Alignment attribute to force aligned load/store in auto-vectorization of GCC/CLang

Question

It is known that GCC/CLang auto-vectorize loops well using SIMD instructions.

Also it is known that there exist alignas() standard C++ attribute, which among other uses also allows to align stack variable, for example following code:

Try it online!

#include <cstdint>
#include <iostream>

int main() {
    alignas(1024) int x[3] = {1, 2, 3};
    alignas(1024) int (&y)[3] = *(&x);

    std::cout << uint64_t(&x) % 1024 << " "
        << uint64_t(&x) % 16384 << std::endl;
    std::cout << uint64_t(&y) % 1024 << " "
        << uint64_t(&y) % 16384 << std::endl;
}

Outputs:

0 9216
0 9216

which means that both x and y are aligned on stack on 1024 bytes but not 16384 bytes.

Lets now see another code:

Try it online!

#include <cstdint>

void f(uint64_t * x, uint64_t * y) {
    for (int i = 0; i < 16; ++i)
        x[i] ^= y[i];
}

if compiled with -std=c++20 -O3 -mavx512f attributes on GCC it produces following asm code (provided part of code):

        vmovdqu64       zmm1, ZMMWORD PTR [rdi]
        vpxorq  zmm0, zmm1, ZMMWORD PTR [rsi]
        vmovdqu64       ZMMWORD PTR [rdi], zmm0
        vmovdqu64       zmm0, ZMMWORD PTR [rsi+64]
        vpxorq  zmm0, zmm0, ZMMWORD PTR [rdi+64]
        vmovdqu64       ZMMWORD PTR [rdi+64], zmm0

which two times does AVX-512 unaligned load + xor + unaligned store. So we can understand that our 64-bit array-xor operation was auto-vectorized by GCC to use AVX-512 registers, and loop was unrolled too.

My question is how to tell GCC that provided to function pointers x and y are both aligned to 64 bytes, so that instead of unaligned load ( vmovdqu64 ) like in code above, I can force GCC to use aligned load ( vmovdqa64 ). It is known that aligned load/store can be considerably faster.

### INFORMATION PROVIDED:
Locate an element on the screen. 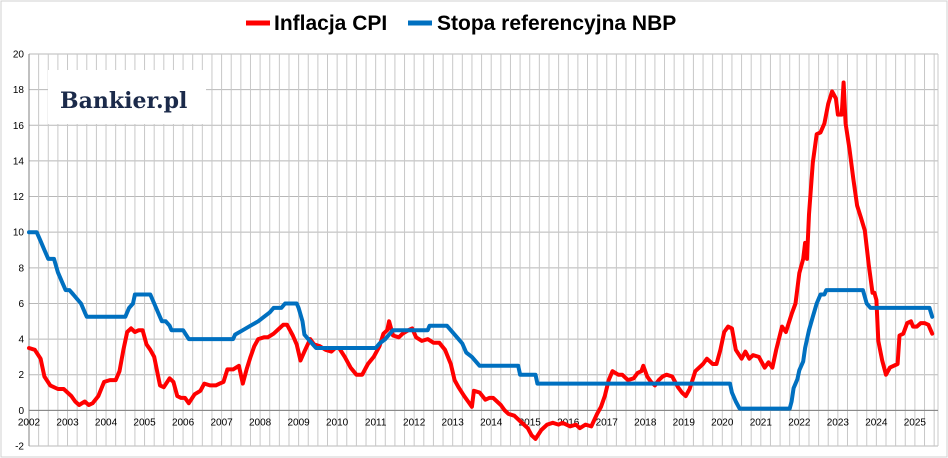  x-tick-label: 2004 is located at coordinates (106, 422).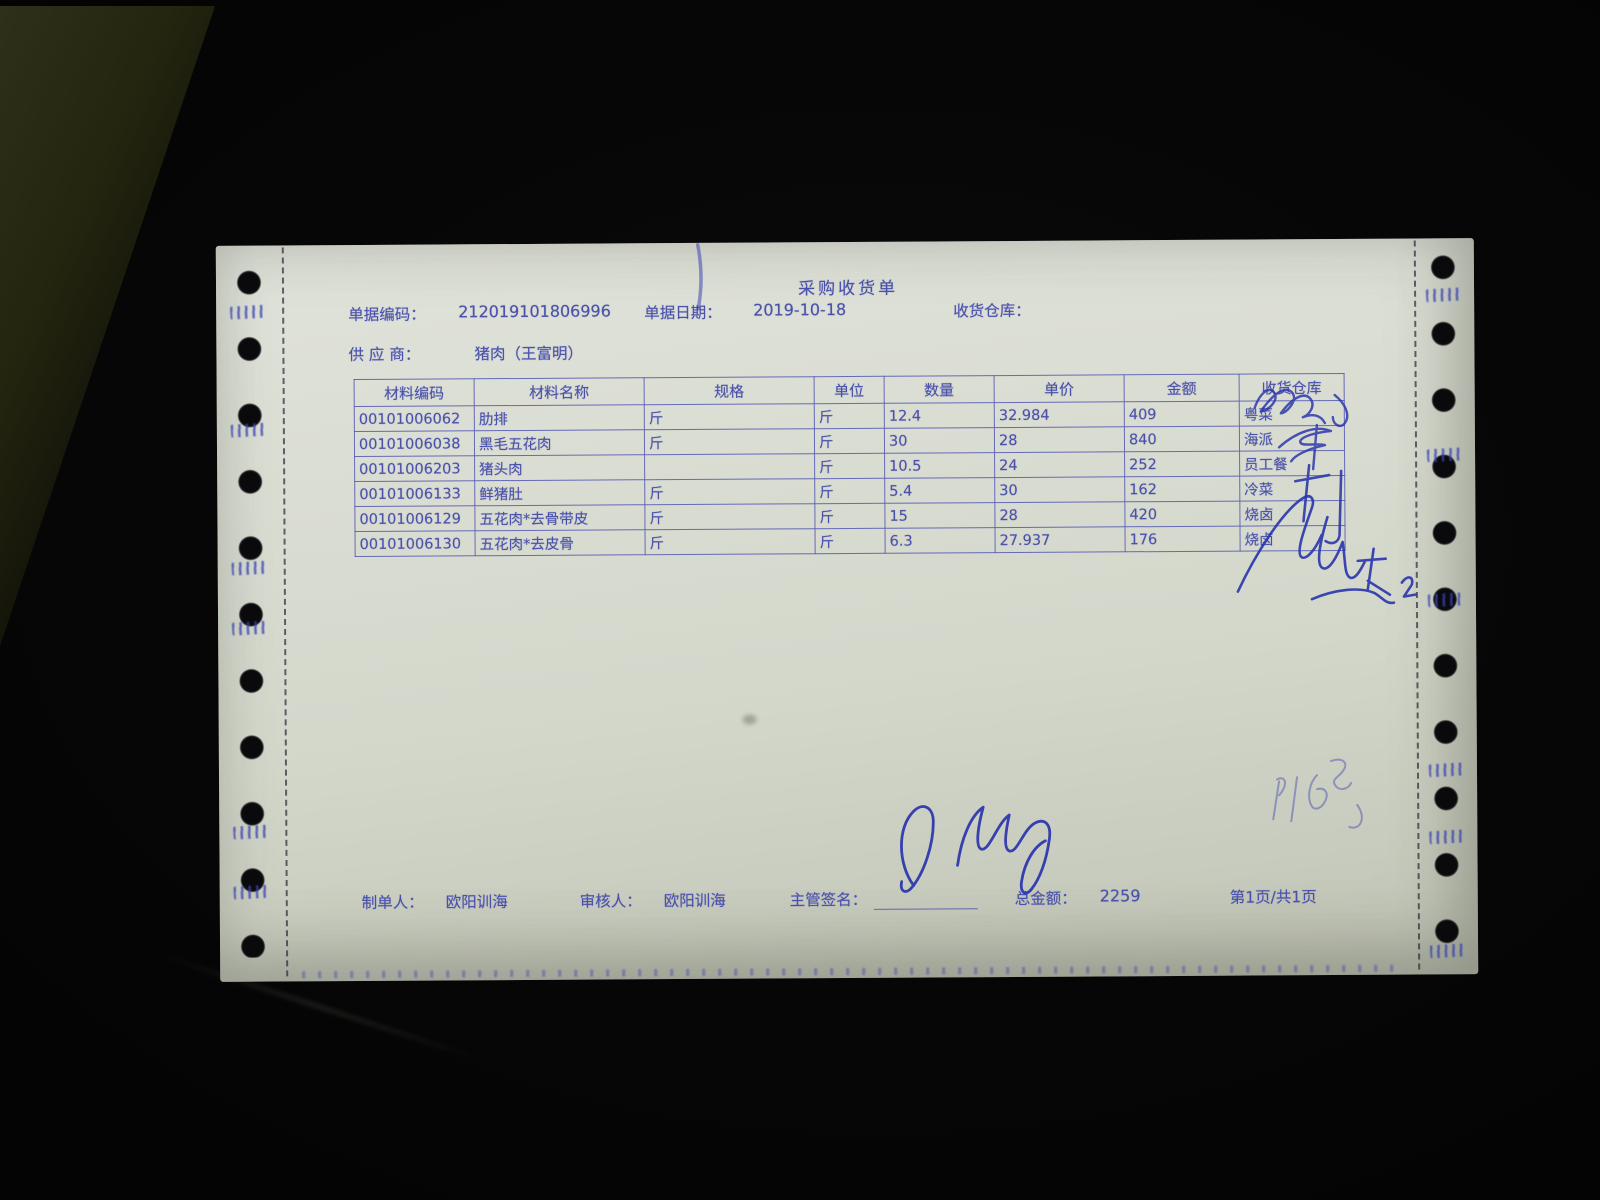  I want to click on cell-code: 00101006203, so click(414, 468).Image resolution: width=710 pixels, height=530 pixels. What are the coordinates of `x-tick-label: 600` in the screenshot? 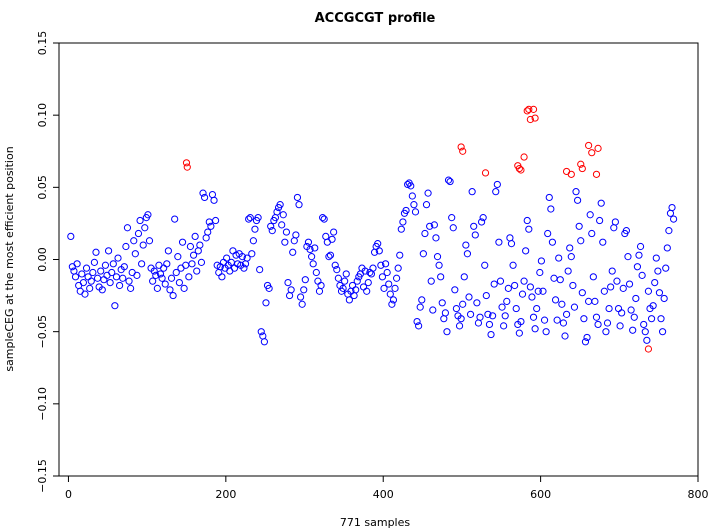 It's located at (540, 494).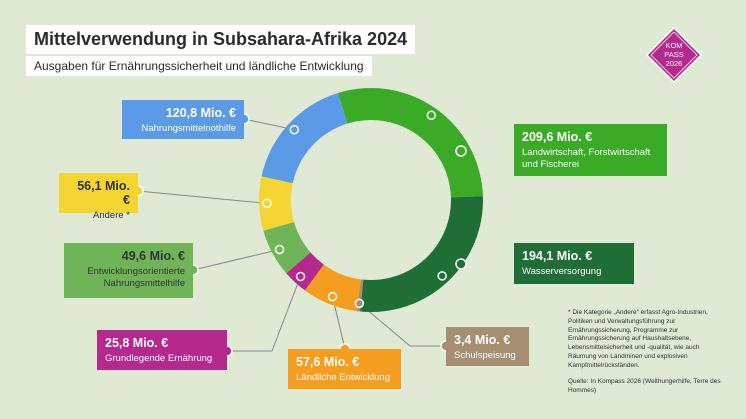  Describe the element at coordinates (332, 288) in the screenshot. I see `slice-laendliche-entwicklung` at that location.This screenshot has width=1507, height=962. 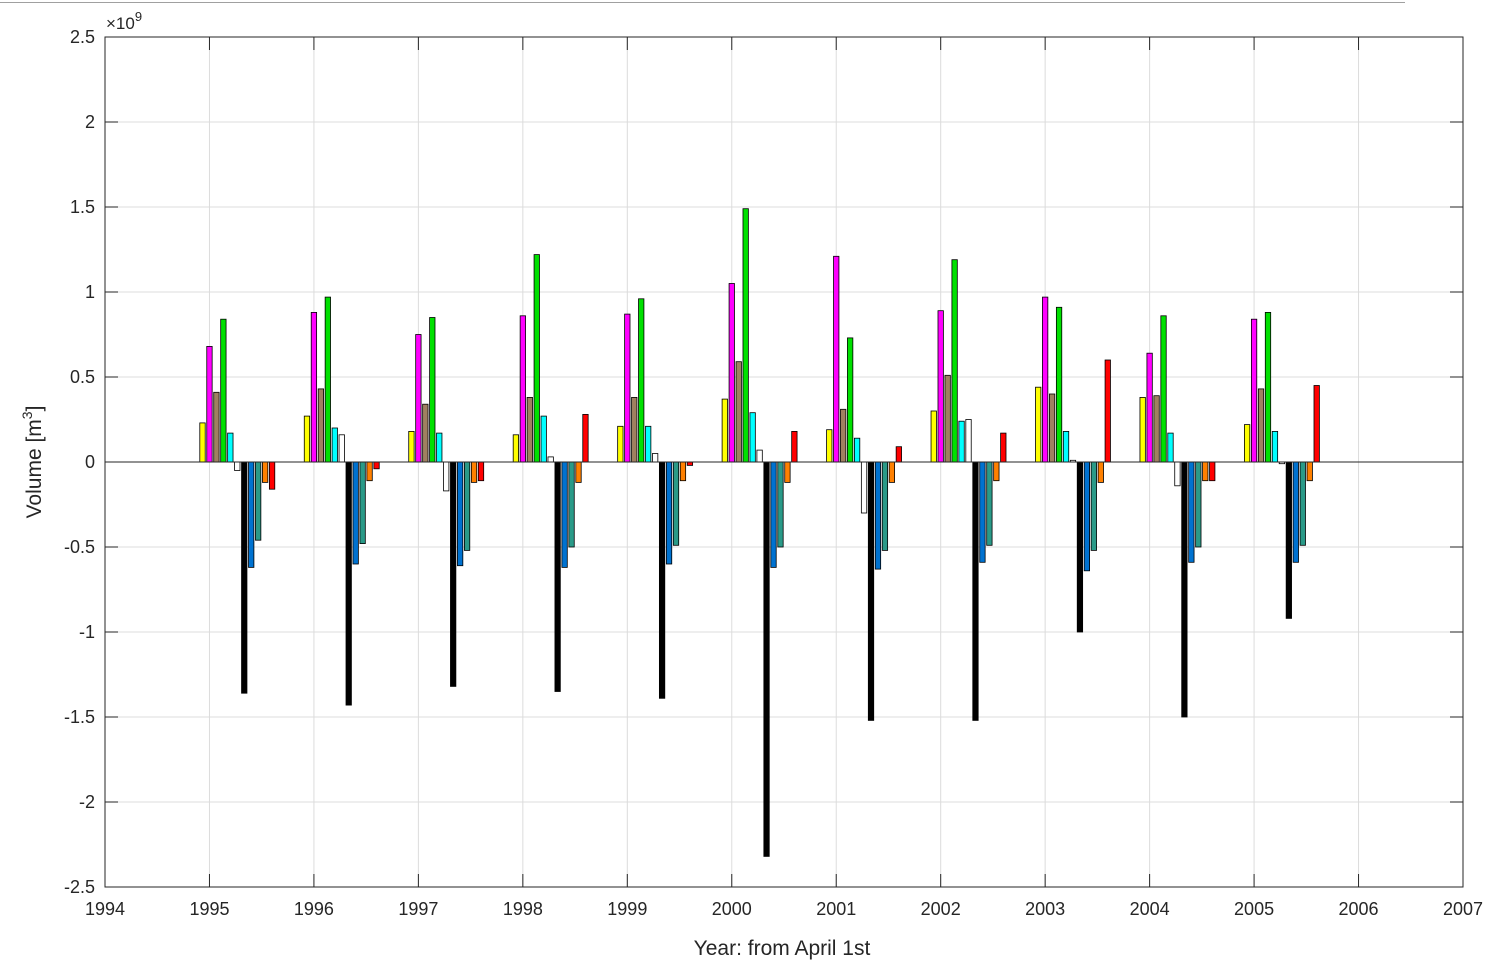 I want to click on x-tick-label: 2007, so click(x=1463, y=909).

### PROBLEMS TO SOLVE:
1 - In the passage about GCC vectorization alignment, which aligned load instruction does the asker want GCC to use in place of vmovdqu64?
2 - Pick up the passage about GCC vectorization alignment where it stops, and continue it.
The listing is separate material, unrelated to the passage about GCC vectorization alignment.

### RESPONSES FOR EACH TASK:
1 - vmovdqa64

2 -
My first try to force GCC to do aligned load/store was through following code:

Try it online!

#include <cstdint>

void  g(uint64_t (&x_)[16],
        uint64_t const (&y_)[16]) {

    alignas(64) uint64_t (&x)[16] = x_;
    alignas(64) uint64_t const (&y)[16] = y_;

    for (int i = 0; i < 16; ++i)
        x[i] ^= y[i];
}

but this code still produces unaligned load ( vmovdqu64 ) same as in asm code above (of previous code snippet). Hence this alignas(64) hint doesn't give anything useful to improve GCC assembly code.

My Question is how do I force GCC to make aligned auto-vectorization, except for manually writing SIMD intrinsics for all operations like _mm512_load_epi64() ?

If possible I need solutions for all of GCC/CLang/MSVC.

Answer 1

Though not entirely portable for all compilers, __builtin_assume_aligned will tell GCC to assume the pointer are aligned.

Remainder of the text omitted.